**Problem requirements**
Lay out the data below as a Markdown table with the columns Row and Line, giving each line its own numbered row. Leave out blank lines.
• • •
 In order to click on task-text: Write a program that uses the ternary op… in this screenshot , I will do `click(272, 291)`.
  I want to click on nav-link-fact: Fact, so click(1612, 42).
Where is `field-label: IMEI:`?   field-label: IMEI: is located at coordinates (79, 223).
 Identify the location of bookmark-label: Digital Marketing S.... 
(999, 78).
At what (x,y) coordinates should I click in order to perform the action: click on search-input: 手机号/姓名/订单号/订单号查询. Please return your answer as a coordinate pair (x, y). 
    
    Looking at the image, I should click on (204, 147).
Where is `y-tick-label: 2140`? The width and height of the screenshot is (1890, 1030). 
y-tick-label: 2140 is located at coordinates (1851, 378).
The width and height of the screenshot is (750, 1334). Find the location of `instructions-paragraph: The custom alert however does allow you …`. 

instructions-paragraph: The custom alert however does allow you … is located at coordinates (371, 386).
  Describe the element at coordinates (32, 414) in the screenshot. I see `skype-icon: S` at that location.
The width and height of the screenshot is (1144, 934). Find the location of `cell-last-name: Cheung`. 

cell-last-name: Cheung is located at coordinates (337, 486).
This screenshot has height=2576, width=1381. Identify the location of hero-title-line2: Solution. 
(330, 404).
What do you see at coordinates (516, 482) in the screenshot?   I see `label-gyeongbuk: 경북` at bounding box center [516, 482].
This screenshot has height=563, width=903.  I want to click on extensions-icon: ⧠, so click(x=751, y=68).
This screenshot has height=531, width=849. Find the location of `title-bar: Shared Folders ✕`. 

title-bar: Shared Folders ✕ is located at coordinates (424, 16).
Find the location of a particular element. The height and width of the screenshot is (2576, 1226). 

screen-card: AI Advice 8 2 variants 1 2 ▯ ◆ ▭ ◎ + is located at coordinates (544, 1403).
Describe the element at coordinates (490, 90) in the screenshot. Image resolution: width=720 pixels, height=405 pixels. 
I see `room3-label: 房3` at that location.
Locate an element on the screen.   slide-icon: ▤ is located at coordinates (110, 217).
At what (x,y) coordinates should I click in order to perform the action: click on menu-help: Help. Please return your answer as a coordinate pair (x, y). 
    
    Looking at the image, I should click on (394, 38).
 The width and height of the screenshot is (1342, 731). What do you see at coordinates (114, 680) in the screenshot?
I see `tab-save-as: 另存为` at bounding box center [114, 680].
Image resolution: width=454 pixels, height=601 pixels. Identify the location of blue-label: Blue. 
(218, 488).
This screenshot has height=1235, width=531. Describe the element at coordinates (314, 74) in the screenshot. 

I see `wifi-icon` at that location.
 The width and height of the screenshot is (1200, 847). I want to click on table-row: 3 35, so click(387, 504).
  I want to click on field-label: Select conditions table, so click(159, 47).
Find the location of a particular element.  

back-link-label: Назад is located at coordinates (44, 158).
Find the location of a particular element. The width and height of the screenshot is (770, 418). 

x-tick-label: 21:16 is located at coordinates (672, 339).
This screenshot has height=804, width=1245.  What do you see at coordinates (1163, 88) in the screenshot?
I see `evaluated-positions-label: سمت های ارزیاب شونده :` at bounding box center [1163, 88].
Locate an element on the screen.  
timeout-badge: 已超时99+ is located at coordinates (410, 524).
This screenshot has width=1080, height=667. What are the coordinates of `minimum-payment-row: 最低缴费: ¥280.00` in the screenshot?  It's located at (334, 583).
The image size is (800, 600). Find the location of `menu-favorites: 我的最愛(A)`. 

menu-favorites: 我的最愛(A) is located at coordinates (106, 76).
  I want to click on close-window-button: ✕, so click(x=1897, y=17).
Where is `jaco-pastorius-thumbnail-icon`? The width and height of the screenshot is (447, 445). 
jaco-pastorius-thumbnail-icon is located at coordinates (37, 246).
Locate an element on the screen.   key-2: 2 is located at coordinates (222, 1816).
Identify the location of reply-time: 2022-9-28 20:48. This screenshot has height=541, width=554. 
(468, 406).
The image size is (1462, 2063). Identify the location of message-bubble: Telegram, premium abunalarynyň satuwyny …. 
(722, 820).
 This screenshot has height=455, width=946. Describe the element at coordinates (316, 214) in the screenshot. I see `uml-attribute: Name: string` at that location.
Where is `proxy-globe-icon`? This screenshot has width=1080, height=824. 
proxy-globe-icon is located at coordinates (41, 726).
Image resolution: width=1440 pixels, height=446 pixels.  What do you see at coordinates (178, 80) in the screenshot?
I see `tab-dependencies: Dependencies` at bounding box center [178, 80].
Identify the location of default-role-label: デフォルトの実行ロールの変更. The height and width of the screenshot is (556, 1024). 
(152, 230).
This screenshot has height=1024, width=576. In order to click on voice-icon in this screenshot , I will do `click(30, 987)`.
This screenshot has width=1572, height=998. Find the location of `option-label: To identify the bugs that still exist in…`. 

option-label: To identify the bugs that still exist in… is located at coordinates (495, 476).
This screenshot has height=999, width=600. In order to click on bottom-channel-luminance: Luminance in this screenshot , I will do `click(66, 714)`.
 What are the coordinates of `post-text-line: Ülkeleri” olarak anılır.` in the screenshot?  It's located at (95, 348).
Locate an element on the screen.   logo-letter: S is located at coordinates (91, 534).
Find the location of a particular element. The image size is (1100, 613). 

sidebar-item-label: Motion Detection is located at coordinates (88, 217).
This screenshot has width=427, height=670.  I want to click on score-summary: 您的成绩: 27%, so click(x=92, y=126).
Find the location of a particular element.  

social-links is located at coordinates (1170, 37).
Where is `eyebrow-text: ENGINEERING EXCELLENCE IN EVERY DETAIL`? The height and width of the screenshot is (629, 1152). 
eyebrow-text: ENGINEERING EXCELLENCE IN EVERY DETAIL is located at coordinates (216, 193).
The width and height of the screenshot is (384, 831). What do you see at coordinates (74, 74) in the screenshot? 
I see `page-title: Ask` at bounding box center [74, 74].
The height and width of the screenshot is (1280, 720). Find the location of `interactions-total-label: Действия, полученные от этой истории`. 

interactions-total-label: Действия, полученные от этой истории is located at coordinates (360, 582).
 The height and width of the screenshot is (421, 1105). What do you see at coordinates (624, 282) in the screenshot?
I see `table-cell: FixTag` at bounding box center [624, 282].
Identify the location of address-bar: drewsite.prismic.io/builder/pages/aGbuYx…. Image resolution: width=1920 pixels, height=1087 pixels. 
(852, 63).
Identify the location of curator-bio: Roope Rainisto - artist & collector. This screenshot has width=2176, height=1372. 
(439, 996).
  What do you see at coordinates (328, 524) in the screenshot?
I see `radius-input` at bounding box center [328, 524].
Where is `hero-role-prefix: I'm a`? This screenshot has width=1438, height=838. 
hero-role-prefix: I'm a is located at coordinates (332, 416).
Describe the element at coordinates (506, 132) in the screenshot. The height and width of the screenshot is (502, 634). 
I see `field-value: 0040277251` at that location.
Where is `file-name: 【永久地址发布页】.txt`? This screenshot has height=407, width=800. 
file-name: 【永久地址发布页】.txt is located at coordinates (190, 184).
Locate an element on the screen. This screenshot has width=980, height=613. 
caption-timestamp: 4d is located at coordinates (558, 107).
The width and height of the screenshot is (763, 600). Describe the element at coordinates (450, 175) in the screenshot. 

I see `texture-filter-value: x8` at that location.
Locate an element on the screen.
• • •
**Exercise answer**
| Row | Line |
|---|---|
| 1 |  In order to click on task-text: Write a program that uses the ternary op… in this screenshot , I will do `click(272, 291)`. |
| 2 |   I want to click on nav-link-fact: Fact, so click(1612, 42). |
| 3 | Where is `field-label: IMEI:`?   field-label: IMEI: is located at coordinates (79, 223). |
| 4 |  Identify the location of bookmark-label: Digital Marketing S....  |
| 5 | (999, 78). |
| 6 | At what (x,y) coordinates should I click in order to perform the action: click on search-input: 手机号/姓名/订单号/订单号查询. Please return your answer as a coordinate pair (x, y).  |
| 7 |     Looking at the image, I should click on (204, 147). |
| 8 | Where is `y-tick-label: 2140`? The width and height of the screenshot is (1890, 1030).  |
| 9 | y-tick-label: 2140 is located at coordinates (1851, 378). |
| 10 | The width and height of the screenshot is (750, 1334). Find the location of `instructions-paragraph: The custom alert however does allow you …`.  |
| 11 | instructions-paragraph: The custom alert however does allow you … is located at coordinates (371, 386). |
| 12 |   Describe the element at coordinates (32, 414) in the screenshot. I see `skype-icon: S` at that location. |
| 13 | The width and height of the screenshot is (1144, 934). Find the location of `cell-last-name: Cheung`.  |
| 14 | cell-last-name: Cheung is located at coordinates (337, 486). |
| 15 | This screenshot has height=2576, width=1381. Identify the location of hero-title-line2: Solution.  |
| 16 | (330, 404). |
| 17 | What do you see at coordinates (516, 482) in the screenshot?   I see `label-gyeongbuk: 경북` at bounding box center [516, 482]. |
| 18 | This screenshot has height=563, width=903.  I want to click on extensions-icon: ⧠, so click(x=751, y=68). |
| 19 | This screenshot has height=531, width=849. Find the location of `title-bar: Shared Folders ✕`.  |
| 20 | title-bar: Shared Folders ✕ is located at coordinates (424, 16). |
| 21 | Find the location of a particular element. The height and width of the screenshot is (2576, 1226).  |
| 22 | screen-card: AI Advice 8 2 variants 1 2 ▯ ◆ ▭ ◎ + is located at coordinates (544, 1403). |
| 23 | Describe the element at coordinates (490, 90) in the screenshot. Image resolution: width=720 pixels, height=405 pixels.  |
| 24 | I see `room3-label: 房3` at that location. |
| 25 | Locate an element on the screen.   slide-icon: ▤ is located at coordinates (110, 217). |
| 26 | At what (x,y) coordinates should I click in order to perform the action: click on menu-help: Help. Please return your answer as a coordinate pair (x, y).  |
| 27 |     Looking at the image, I should click on (394, 38). |
| 28 |  The width and height of the screenshot is (1342, 731). What do you see at coordinates (114, 680) in the screenshot? |
| 29 | I see `tab-save-as: 另存为` at bounding box center [114, 680]. |
| 30 | Image resolution: width=454 pixels, height=601 pixels. Identify the location of blue-label: Blue.  |
| 31 | (218, 488). |
| 32 | This screenshot has height=1235, width=531. Describe the element at coordinates (314, 74) in the screenshot.  |
| 33 | I see `wifi-icon` at that location. |
| 34 |  The width and height of the screenshot is (1200, 847). I want to click on table-row: 3 35, so click(387, 504). |
| 35 |   I want to click on field-label: Select conditions table, so click(159, 47). |
| 36 | Find the location of a particular element.   |
| 37 | back-link-label: Назад is located at coordinates (44, 158). |
| 38 | Find the location of a particular element. The width and height of the screenshot is (770, 418).  |
| 39 | x-tick-label: 21:16 is located at coordinates (672, 339). |
| 40 | This screenshot has height=804, width=1245.  What do you see at coordinates (1163, 88) in the screenshot? |
| 41 | I see `evaluated-positions-label: سمت های ارزیاب شونده :` at bounding box center [1163, 88]. |
| 42 | Locate an element on the screen.   |
| 43 | timeout-badge: 已超时99+ is located at coordinates (410, 524). |
| 44 | This screenshot has width=1080, height=667. What are the coordinates of `minimum-payment-row: 最低缴费: ¥280.00` in the screenshot?  It's located at (334, 583). |
| 45 | The image size is (800, 600). Find the location of `menu-favorites: 我的最愛(A)`.  |
| 46 | menu-favorites: 我的最愛(A) is located at coordinates (106, 76). |
| 47 |   I want to click on close-window-button: ✕, so click(x=1897, y=17). |
| 48 | Where is `jaco-pastorius-thumbnail-icon`? The width and height of the screenshot is (447, 445).  |
| 49 | jaco-pastorius-thumbnail-icon is located at coordinates (37, 246). |
| 50 | Locate an element on the screen.   key-2: 2 is located at coordinates (222, 1816). |
| 51 | Identify the location of reply-time: 2022-9-28 20:48. This screenshot has height=541, width=554.  |
| 52 | (468, 406). |
| 53 | The image size is (1462, 2063). Identify the location of message-bubble: Telegram, premium abunalarynyň satuwyny ….  |
| 54 | (722, 820). |
| 55 |  This screenshot has height=455, width=946. Describe the element at coordinates (316, 214) in the screenshot. I see `uml-attribute: Name: string` at that location. |
| 56 | Where is `proxy-globe-icon`? This screenshot has width=1080, height=824.  |
| 57 | proxy-globe-icon is located at coordinates (41, 726). |
| 58 | Image resolution: width=1440 pixels, height=446 pixels.  What do you see at coordinates (178, 80) in the screenshot? |
| 59 | I see `tab-dependencies: Dependencies` at bounding box center [178, 80]. |
| 60 | Identify the location of default-role-label: デフォルトの実行ロールの変更. The height and width of the screenshot is (556, 1024).  |
| 61 | (152, 230). |
| 62 | This screenshot has height=1024, width=576. In order to click on voice-icon in this screenshot , I will do `click(30, 987)`. |
| 63 | This screenshot has width=1572, height=998. Find the location of `option-label: To identify the bugs that still exist in…`.  |
| 64 | option-label: To identify the bugs that still exist in… is located at coordinates (495, 476). |
| 65 | This screenshot has height=999, width=600. In order to click on bottom-channel-luminance: Luminance in this screenshot , I will do `click(66, 714)`. |
| 66 |  What are the coordinates of `post-text-line: Ülkeleri” olarak anılır.` in the screenshot?  It's located at (95, 348). |
| 67 | Locate an element on the screen.   logo-letter: S is located at coordinates (91, 534). |
| 68 | Find the location of a particular element. The image size is (1100, 613).  |
| 69 | sidebar-item-label: Motion Detection is located at coordinates (88, 217). |
| 70 | This screenshot has width=427, height=670.  I want to click on score-summary: 您的成绩: 27%, so click(x=92, y=126). |
| 71 | Find the location of a particular element.   |
| 72 | social-links is located at coordinates (1170, 37). |
| 73 | Where is `eyebrow-text: ENGINEERING EXCELLENCE IN EVERY DETAIL`? The height and width of the screenshot is (629, 1152).  |
| 74 | eyebrow-text: ENGINEERING EXCELLENCE IN EVERY DETAIL is located at coordinates (216, 193). |
| 75 | The width and height of the screenshot is (384, 831). What do you see at coordinates (74, 74) in the screenshot?  |
| 76 | I see `page-title: Ask` at bounding box center [74, 74]. |
| 77 | The height and width of the screenshot is (1280, 720). Find the location of `interactions-total-label: Действия, полученные от этой истории`.  |
| 78 | interactions-total-label: Действия, полученные от этой истории is located at coordinates (360, 582). |
| 79 |  The height and width of the screenshot is (421, 1105). What do you see at coordinates (624, 282) in the screenshot? |
| 80 | I see `table-cell: FixTag` at bounding box center [624, 282]. |
| 81 | Identify the location of address-bar: drewsite.prismic.io/builder/pages/aGbuYx…. Image resolution: width=1920 pixels, height=1087 pixels.  |
| 82 | (852, 63). |
| 83 | Identify the location of curator-bio: Roope Rainisto - artist & collector. This screenshot has width=2176, height=1372.  |
| 84 | (439, 996). |
| 85 |   What do you see at coordinates (328, 524) in the screenshot? |
| 86 | I see `radius-input` at bounding box center [328, 524]. |
| 87 | Where is `hero-role-prefix: I'm a`? This screenshot has width=1438, height=838.  |
| 88 | hero-role-prefix: I'm a is located at coordinates (332, 416). |
| 89 | Describe the element at coordinates (506, 132) in the screenshot. The height and width of the screenshot is (502, 634).  |
| 90 | I see `field-value: 0040277251` at that location. |
| 91 | Where is `file-name: 【永久地址发布页】.txt`? This screenshot has height=407, width=800.  |
| 92 | file-name: 【永久地址发布页】.txt is located at coordinates (190, 184). |
| 93 | Locate an element on the screen. This screenshot has width=980, height=613.  |
| 94 | caption-timestamp: 4d is located at coordinates (558, 107). |
| 95 | The width and height of the screenshot is (763, 600). Describe the element at coordinates (450, 175) in the screenshot.  |
| 96 | I see `texture-filter-value: x8` at that location. |
| 97 | Locate an element on the screen. |